## TASK REQUIREMENTS
Output every one of the following items word for word, leaving out any pictures.

## Target pointing data
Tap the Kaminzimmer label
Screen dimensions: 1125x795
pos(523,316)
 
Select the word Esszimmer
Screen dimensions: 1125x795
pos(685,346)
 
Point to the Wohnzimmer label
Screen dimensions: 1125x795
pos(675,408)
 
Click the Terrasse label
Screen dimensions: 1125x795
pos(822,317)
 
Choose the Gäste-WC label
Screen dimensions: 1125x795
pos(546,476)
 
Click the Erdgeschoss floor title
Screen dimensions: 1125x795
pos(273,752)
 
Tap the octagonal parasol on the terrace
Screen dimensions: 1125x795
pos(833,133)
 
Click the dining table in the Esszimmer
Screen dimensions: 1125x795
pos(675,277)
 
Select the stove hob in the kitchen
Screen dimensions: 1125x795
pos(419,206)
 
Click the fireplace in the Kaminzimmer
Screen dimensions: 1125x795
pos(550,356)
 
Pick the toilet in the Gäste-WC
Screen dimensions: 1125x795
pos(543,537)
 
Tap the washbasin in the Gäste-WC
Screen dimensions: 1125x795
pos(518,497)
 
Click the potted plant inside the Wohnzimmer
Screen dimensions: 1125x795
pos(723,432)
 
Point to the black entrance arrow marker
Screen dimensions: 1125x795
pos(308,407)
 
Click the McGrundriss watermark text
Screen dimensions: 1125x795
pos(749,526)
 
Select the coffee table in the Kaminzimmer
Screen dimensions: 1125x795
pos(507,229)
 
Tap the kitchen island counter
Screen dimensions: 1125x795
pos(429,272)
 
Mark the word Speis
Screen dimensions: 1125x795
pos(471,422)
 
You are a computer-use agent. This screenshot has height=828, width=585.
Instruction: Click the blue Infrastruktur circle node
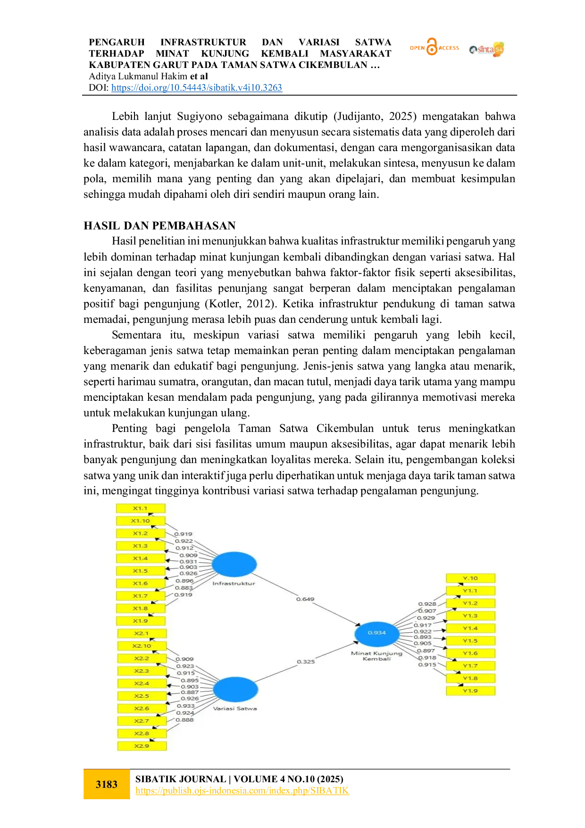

## CORRECT ANSWER
Tap the Kaminzimmer label
Screen dimensions: 1125x795
pos(523,316)
 
Select the word Esszimmer
Screen dimensions: 1125x795
pos(685,346)
 
Point to the Wohnzimmer label
Screen dimensions: 1125x795
pos(675,408)
 
Click the Terrasse label
Screen dimensions: 1125x795
pos(822,317)
 
Choose the Gäste-WC label
Screen dimensions: 1125x795
pos(546,476)
 
Click the Erdgeschoss floor title
Screen dimensions: 1125x795
pos(273,752)
 
Tap the octagonal parasol on the terrace
Screen dimensions: 1125x795
pos(833,133)
 
Click the dining table in the Esszimmer
Screen dimensions: 1125x795
pos(675,277)
 
Select the stove hob in the kitchen
Screen dimensions: 1125x795
pos(419,206)
 
Click the fireplace in the Kaminzimmer
Screen dimensions: 1125x795
pos(550,356)
 
Pick the toilet in the Gäste-WC
Screen dimensions: 1125x795
pos(543,537)
 
Tap the washbasin in the Gäste-WC
Screen dimensions: 1125x795
pos(518,497)
 
Click the potted plant inside the Wohnzimmer
Screen dimensions: 1125x795
pos(723,432)
 
Point to the black entrance arrow marker
Screen dimensions: 1125x795
pos(308,407)
 
Click the McGrundriss watermark text
Screen dimensions: 1125x795
pos(749,526)
 
Select the coffee table in the Kaminzimmer
Screen dimensions: 1125x795
pos(507,229)
 
Tap the kitchen island counter
Screen dimensions: 1125x795
pos(429,272)
 
Mark the word Speis
Screen dimensions: 1125x795
pos(471,422)
 
You are a computer-use agent. This screenshot has height=828, width=585.
Instruction: Click the blue Infrastruktur circle node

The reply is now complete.